Bacaan
Saya menjadi dekat dengan para pemuda yang
tinggal bersama dengan saya. Semuanya pengguna berat sabu-sabu. Saya
tidak pura-pura mengerti alasan mereka menggunakan sabu-sabu - kami
tinggal di negara yang berbeda, dengan budaya yang berbeda - namun saya
berempati dengan mereka.
Saya pernah merasakan kepedihan mereka.
Keadaan kami berbeda, mungkin hasilnya juga akan berbeda. Namun kami
melalui benang pergumulan yang sama.
Saat saya memutuskan berhenti
menggunakan narkoba, hal yang paling sulit bukanlah berhenti
menggunakan obat itu semata. Itu cukup gampang, dibandingkan belajar
untuk hidup kembali.
Saya harus menghilangkan semua yang telah
saya ketahui, memutuskan rantai pertemanan saya dengan orang-orang dan
tempat-tempat yang saya sering datangi.
Saya harus membangun hidup
saya dari awal. Bukan hanya kebiasaan menggunakan obat yang harus saya
buang, namun kebiasaan sosial saya, kebiasaan emosional saya, kebiasaan
psikologis saya. Proses itu masih berlanjut, bahkan empat tahun
kemudian.
Saya beruntung. Saya bisa bertahan hidup. Saya
mendapatkan banyak bantuan selama ini: dari keluarga saya, anggota
komunitas yang membimbing saya, dan di fase awal, pengawasan program
pengadilan yang disubsidi negara yang memastikan saya tetap bersih dari
sabu-sabu.
Saya diberikan kesempatan kedua dalam hidup, namun tidak semua orang seberuntung saya.

Tugas Singkat 1
Jawablah pertanyaan berikut berdasarkan bacaan:
(a) Narkoba apa yang digunakan secara berat oleh para pemuda yang tinggal bersama penulis?
(b) Apa hal yang paling sulit bagi penulis saat memutuskan berhenti menggunakan narkoba?
(c) Berapa lama kemudian proses membangun hidup dari awal itu masih berlanjut?
Tugas Singkat 2
Tuliskan ulang kata demi kata bagian bacaan dari "Saya pernah merasakan" sampai "untuk hidup kembali.".
Daftar di bawah ini tidak diperlukan untuk pengerjaan apa pun.

Data Tersimpan
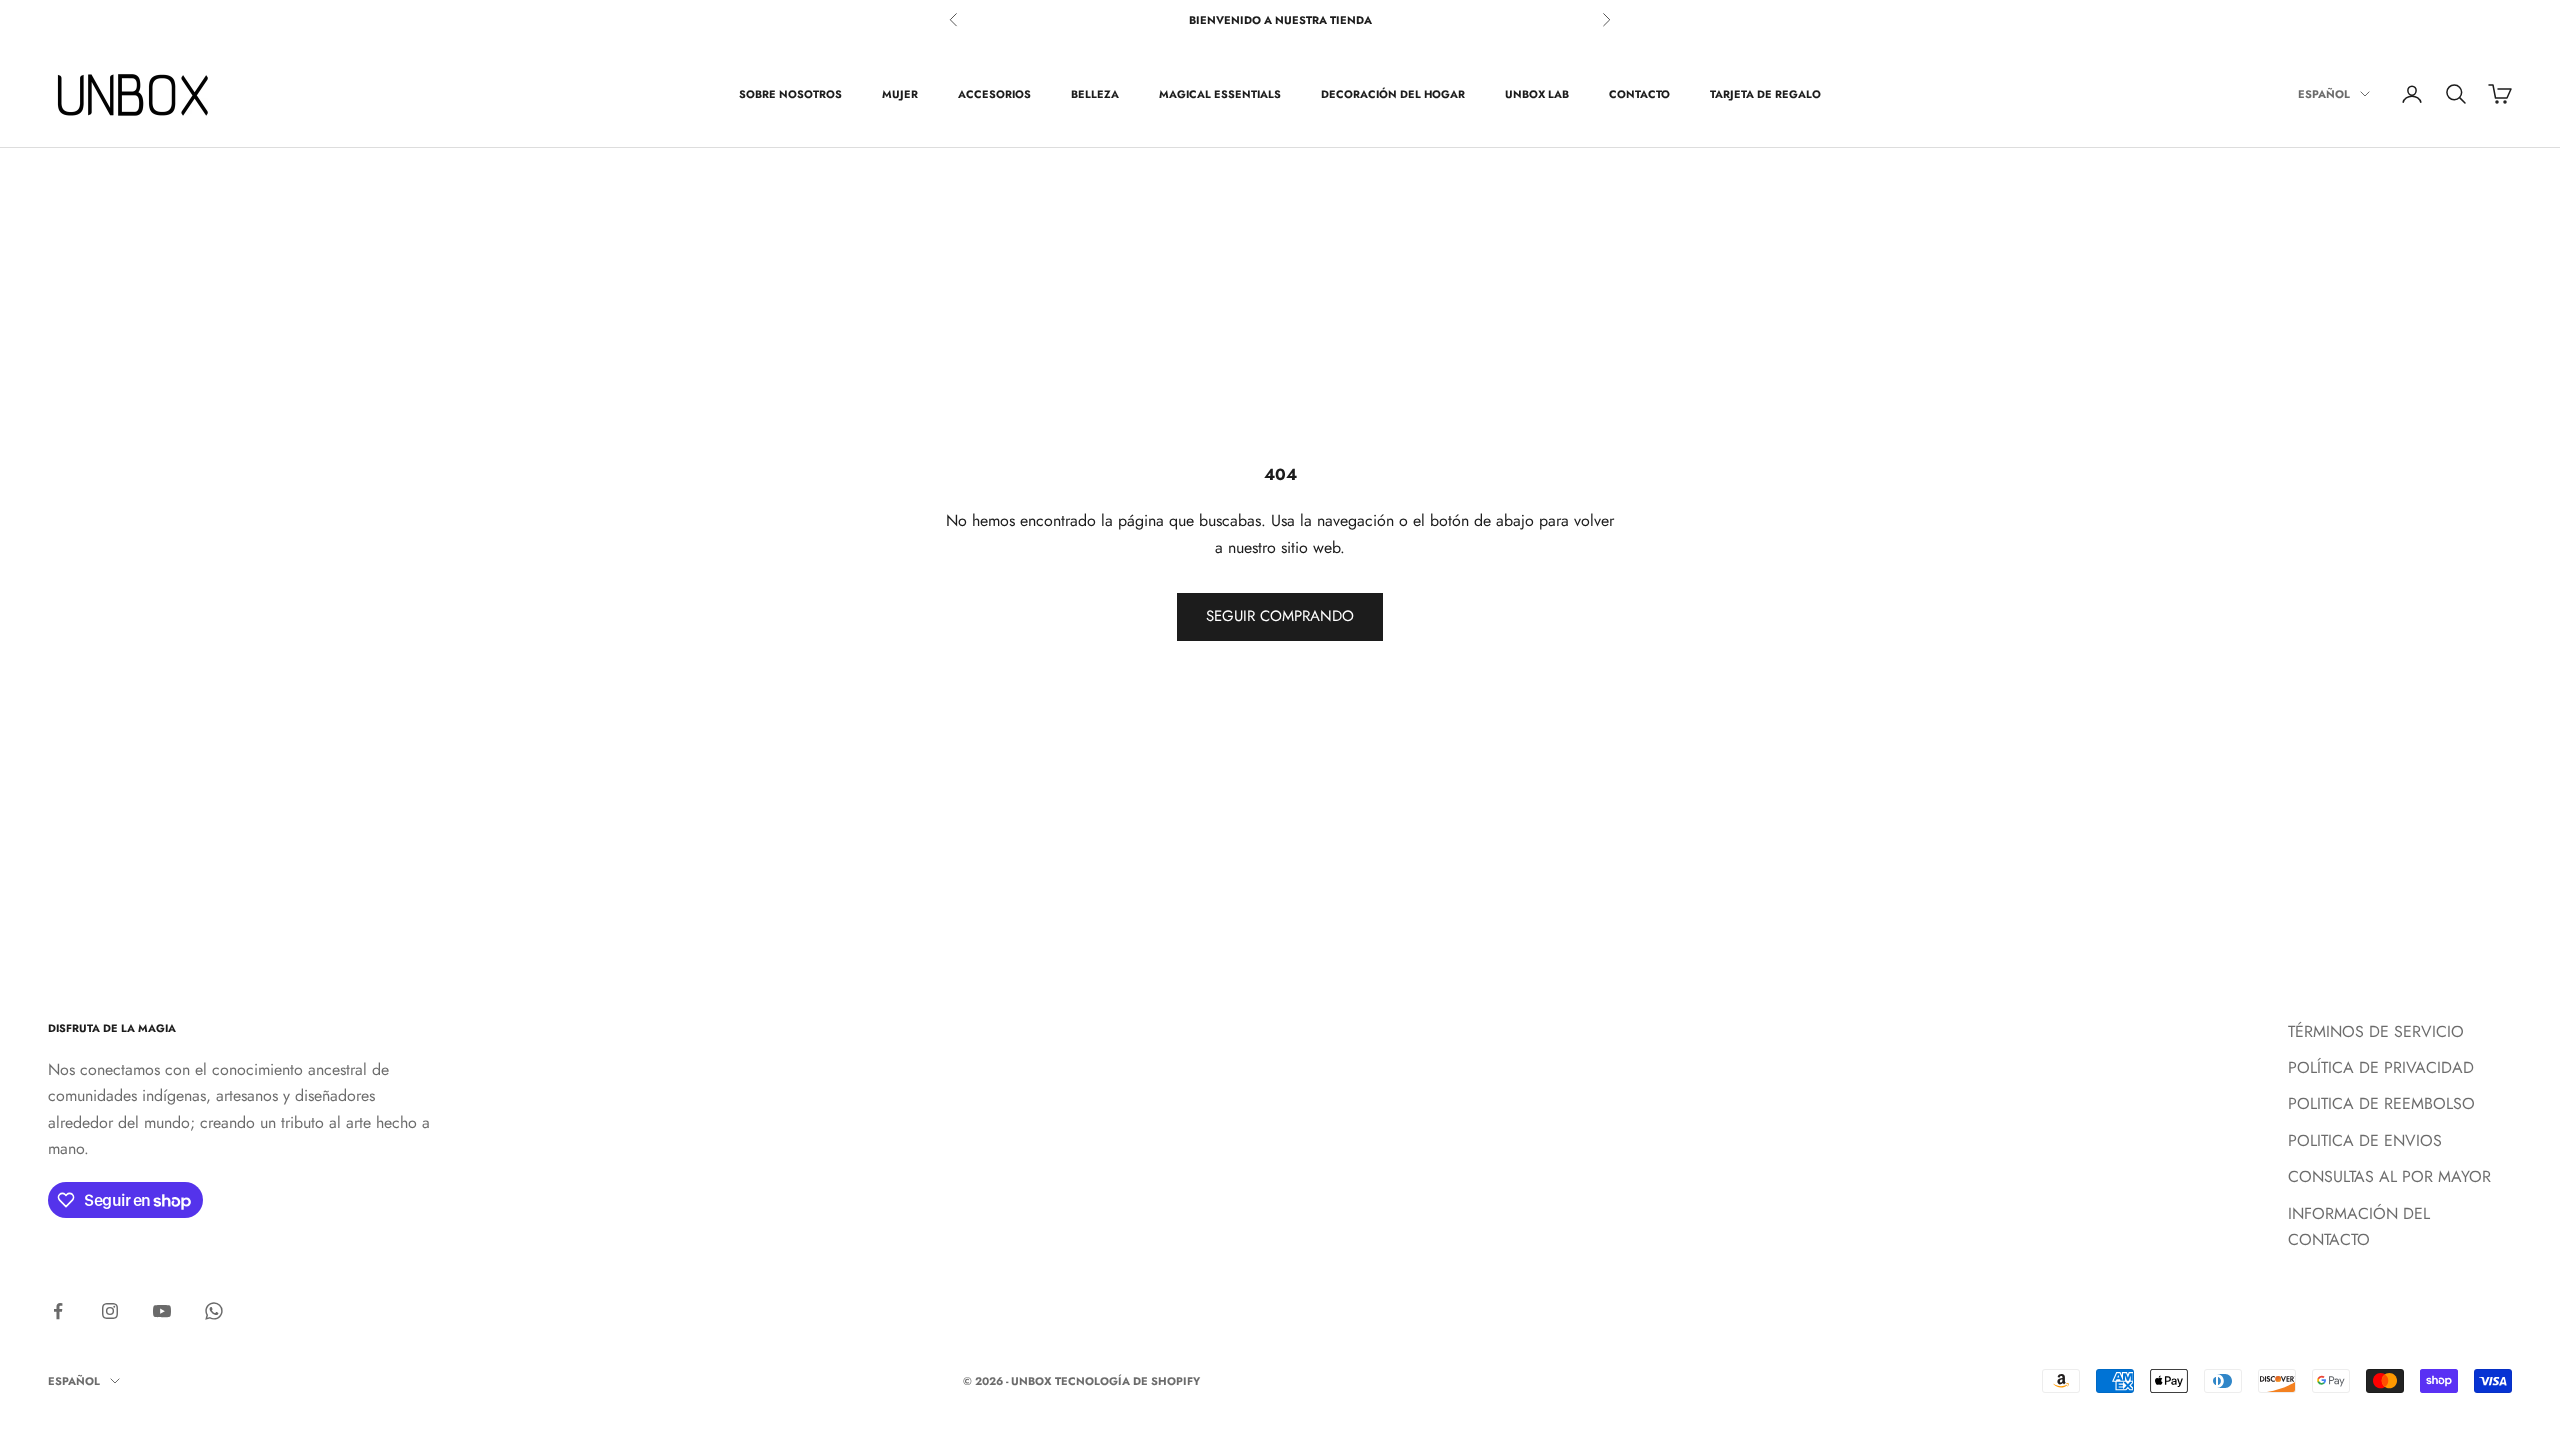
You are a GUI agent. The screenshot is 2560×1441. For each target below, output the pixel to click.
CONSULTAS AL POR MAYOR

Jawaban Tugas 1
(a) Sabu-sabu.
(b) Belajar untuk hidup kembali, bukan berhenti menggunakan obat itu semata.
(c) Bahkan empat tahun kemudian proses itu masih berlanjut.

Jawaban Tugas 2
Saya pernah merasakan kepedihan mereka.
Keadaan kami berbeda, mungkin hasilnya juga akan berbeda. Namun kami
melalui benang pergumulan yang sama.
Saat saya memutuskan berhenti
menggunakan narkoba, hal yang paling sulit bukanlah berhenti
menggunakan obat itu semata. Itu cukup gampang, dibandingkan belajar
untuk hidup kembali.